Il est rare que Zingaro choisisse une nouvelle ville, qu’est-ce qui vous a fait choisir Toulon ?

Cela démarre toujours par une rencontre. Là, c’est avec Charles Berling. Le courant est passé, et nous avons accepté son invitation. J’étais venu à Châteauvallon, il y a quelques années, avec « Golgota » , pièce où j’étais le seul interprète avec le danseur de flamenco Andrés Marin. Qu’est-ce qui vous fascine dans le cheval ? Il faudrait demander à un psychanalyste. J’y réponds en partie dans un livre que je suis en train d’écrire, où je raconte tous mes chevaux. C’est une façon de parler de moi à travers eux. Je vous donne en exclusivité la date de sortie : début février chez Gallimard.

Que peut-on faire après ce spectacle, que vous qualifiez d’ultime ?

C’est un pied de nez. Ultime, cela peut être le dernier en date. Il est vrai qu’après cela, il est difficile de revenir à des galipettes.
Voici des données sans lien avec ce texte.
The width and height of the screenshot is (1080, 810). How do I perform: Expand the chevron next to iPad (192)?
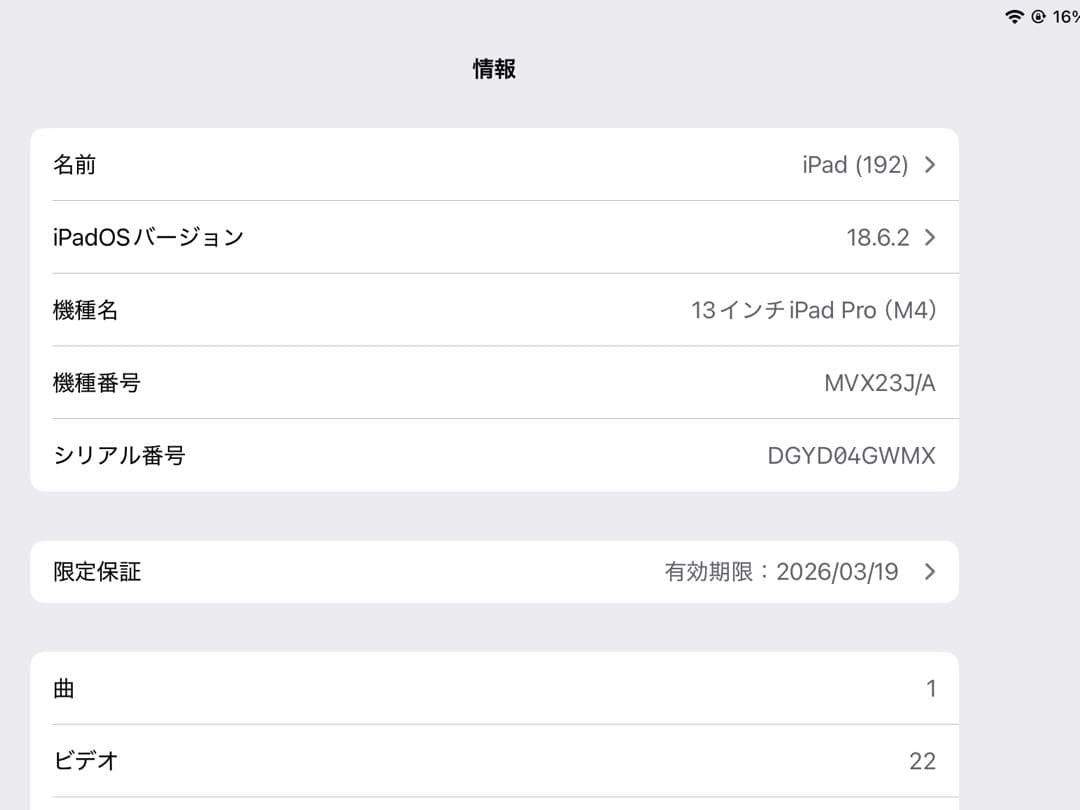click(929, 164)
Je réfléchis donc à une autre manière de produire. Peut-être des spectacles moins lourds, en collaboration avec l’Académie. Là je travaille sur l’adaptation d’un spectacle autour du Sacre du Printemps que j’avais fait en 2000 avec Zingaro. Nous tournerons avec le chapiteau de Zingaro, et les cavaliers de l’Académie de Versailles et du théâtre Zingaro.